E parto, partem comigo as cadeiras e as mesas
O suporte da cabeça e dos dedos
Parte contígua a moldura em cólera da dança das bocas
Da luta das cabeças, do peso do ferro
Do peso dos cabelos

Elevados os corpos, sem jeito tocamos os dedos
As mãos que coladas dançaram
Encostaram os rostos nas mãos, sem jeito
que um deus desajeitado uniu num quarto.

Que fosse esta a última visão
Antes que a boca cerrasse o medo
De abandonar a pele deste fruto conhecido
E de nos lançarmos à torrente da fome dos corações
Onde o sal come o ferro e os peixes o coração.
Parte II
(carta depois de nascer)
Vai, espeta o corpo num astro.
Astro de mão que lançado no céu corre um corpo de luz pela mão e as asas ficam leves.
Luz no teu corpo a fundir no céu a serenidade de um voo alado, de duas mãos livres.

Renasce no alto, despe a pele, nasce do alto, atira a morte na terra.
Bonitas asas. Fazem esquecer o vento da audácia. Fazem esquecer o que é pequeno, o que é humano.

Rebenta a nudez e chora. Grita esse dom de fazer a música apaixonar-se por ti, e do sofrimento da escuridão te devolver à cama.

30.1.07

transfusão.

Imagem por Cláudio.


O corpo é ávido, como tu. Ávido porque todos os dias saímos porta fora, e porque todos os dias há comboios que partem sabe-se lá para onde. Há corpos que descolam para lá. Partem com a sensação de perda e o ritmo parte também.
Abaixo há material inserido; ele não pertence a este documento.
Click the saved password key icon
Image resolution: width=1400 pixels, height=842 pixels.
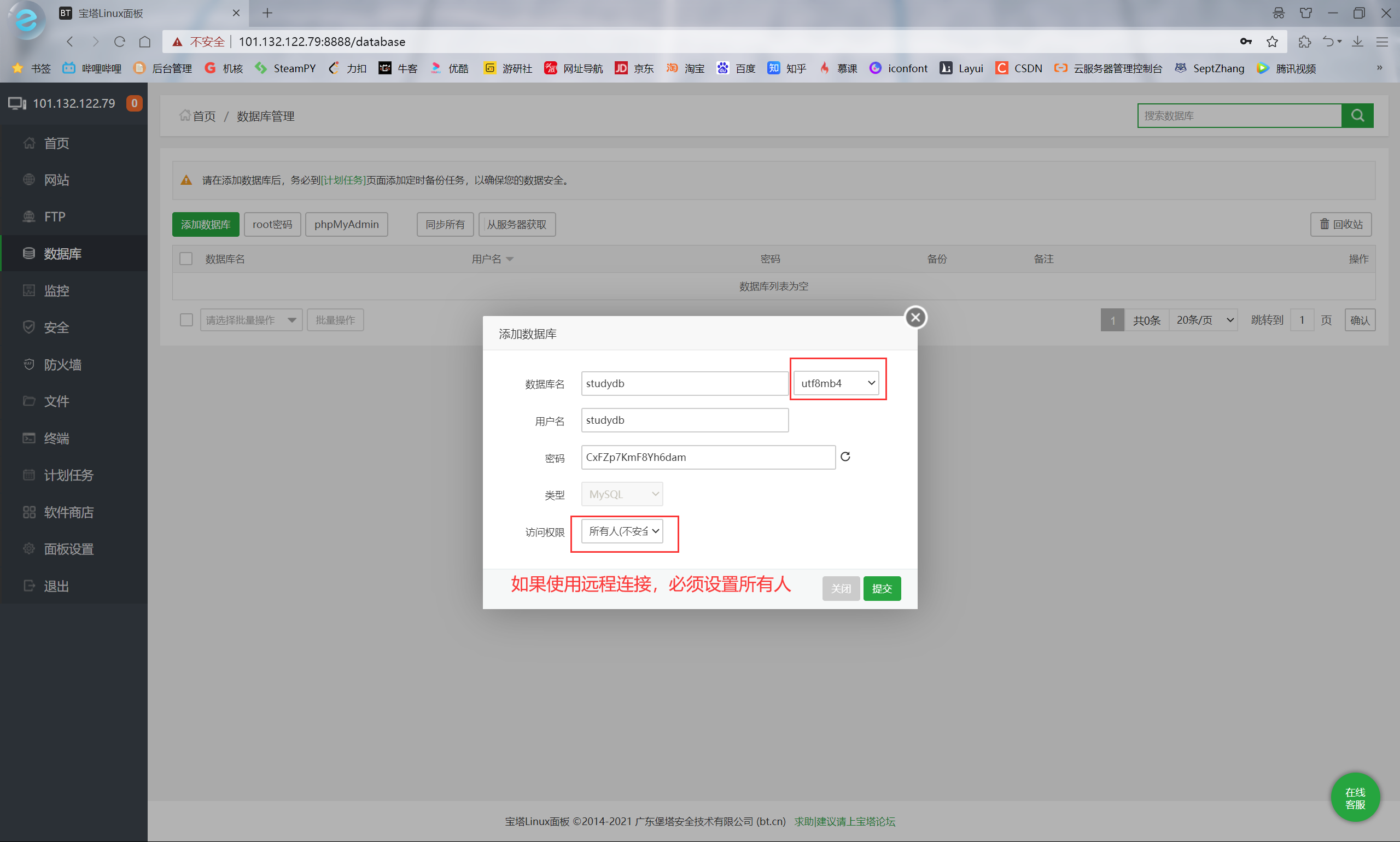pos(1245,42)
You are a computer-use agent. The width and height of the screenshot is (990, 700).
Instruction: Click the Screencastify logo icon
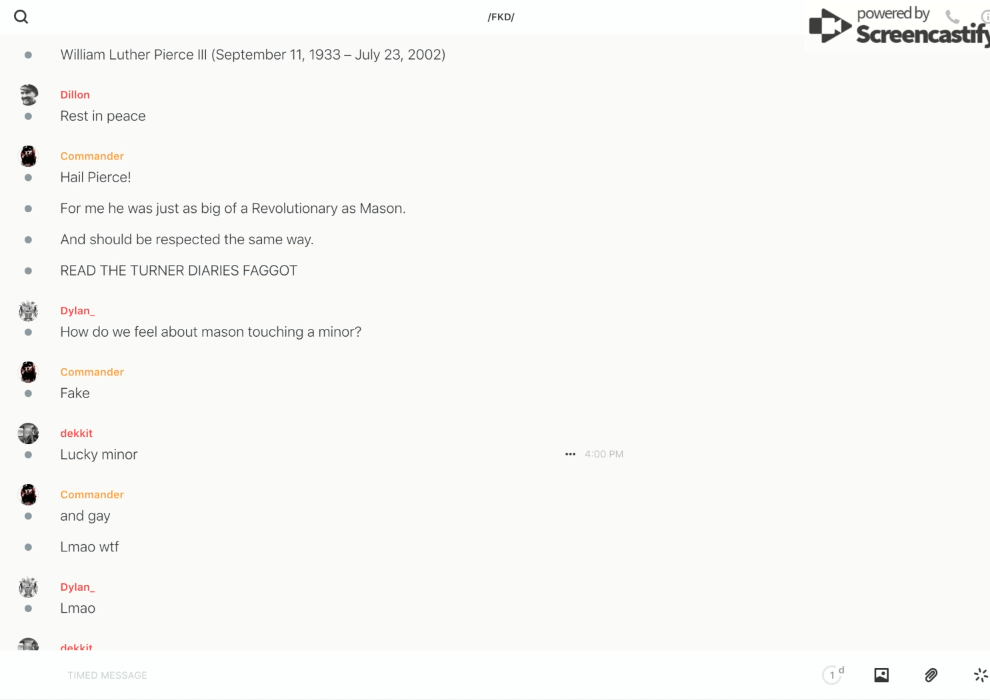click(x=829, y=26)
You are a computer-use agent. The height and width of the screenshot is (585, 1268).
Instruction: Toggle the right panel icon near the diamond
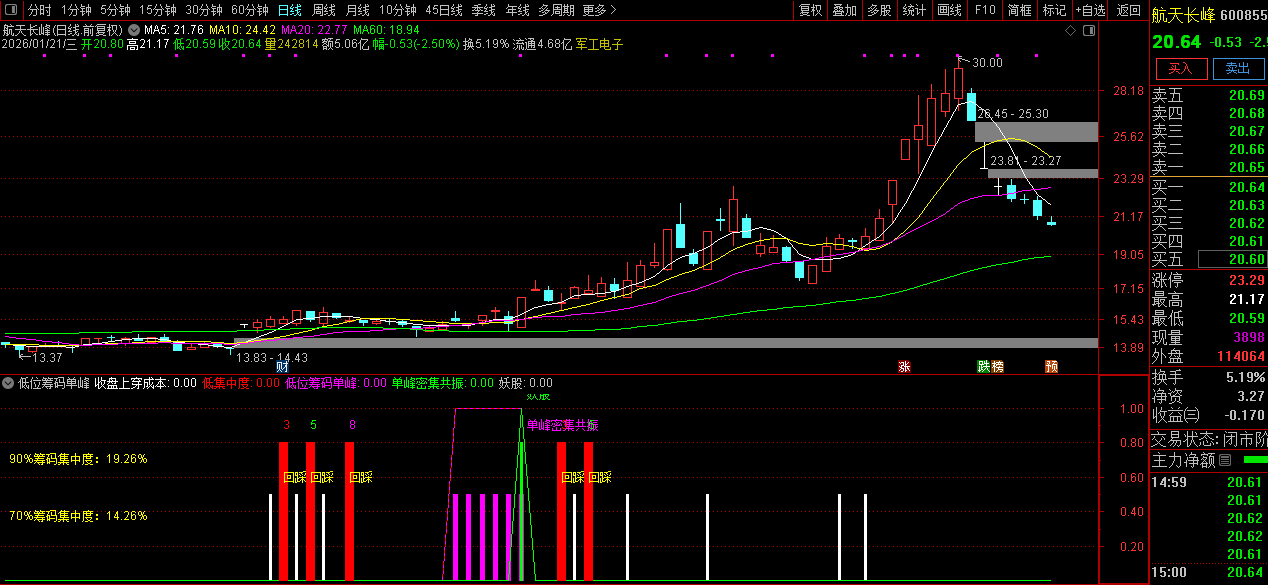coord(1088,31)
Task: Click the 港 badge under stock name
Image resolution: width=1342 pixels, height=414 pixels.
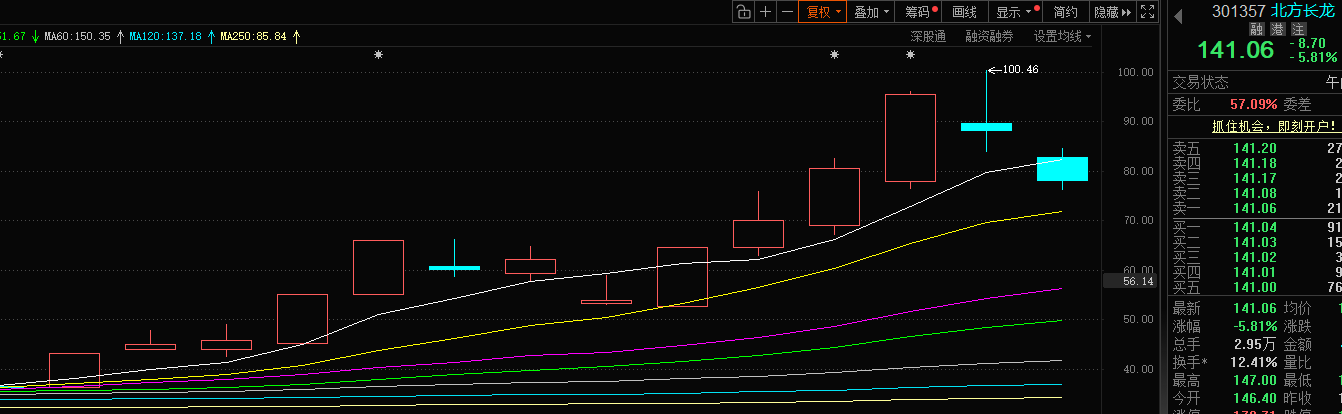Action: click(1275, 30)
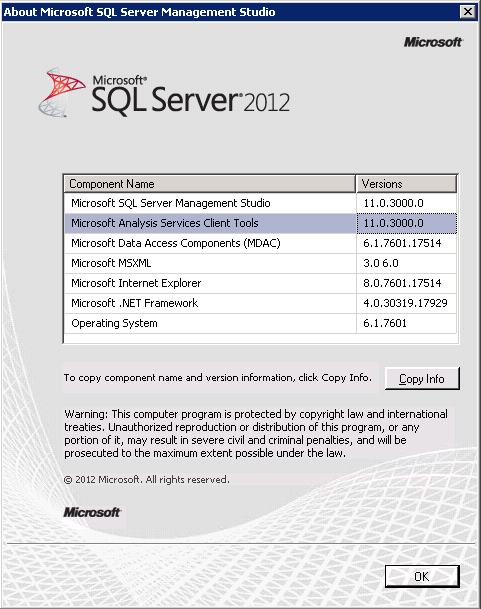Select Microsoft Analysis Services Client Tools row
Viewport: 481px width, 609px height.
click(260, 223)
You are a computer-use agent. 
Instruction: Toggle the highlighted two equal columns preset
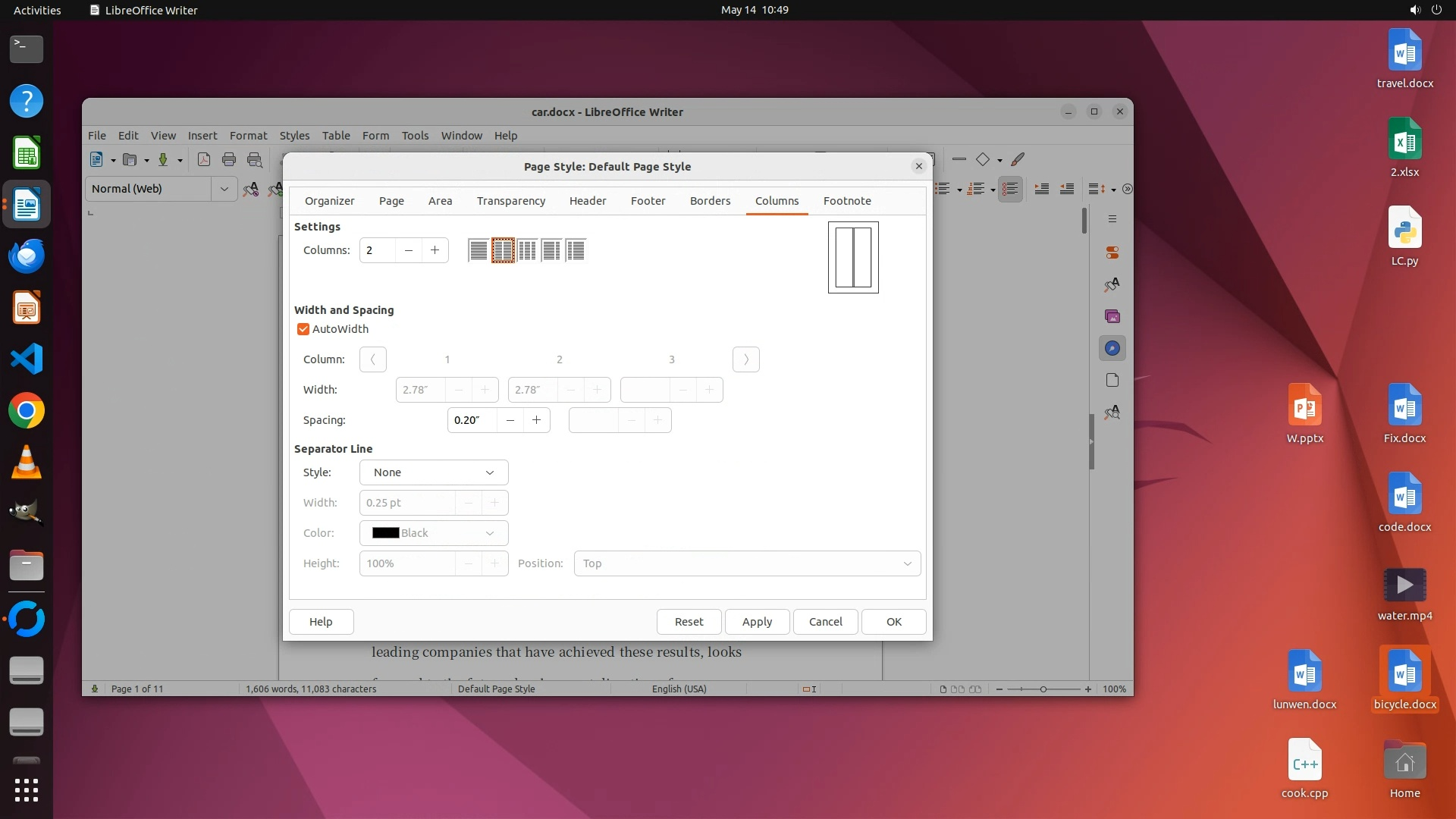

E quando acordas numa manhã em que a temperatura estica os braços e as pernas para pólos distantes, ainda sentes mais essa partida.

E partes. Em partes não iguais.

Porque cá os tripulantes esforçam as línguas e o ordenado é mal pago. Mas não existe a trepidação dos carris, e todos ficam por cá. Porque não existe trepidação. Porque não se paga bilhete.

E o que estranhamente se repugna, uns instantes depois é sangue e pode ser transfundido. É vida. Estranhamente é vida. Porque existe pelo meio a exploração do desconhecido, porque o desconhecido muitas vezes nauseia, porque é estranho e torce o estômago.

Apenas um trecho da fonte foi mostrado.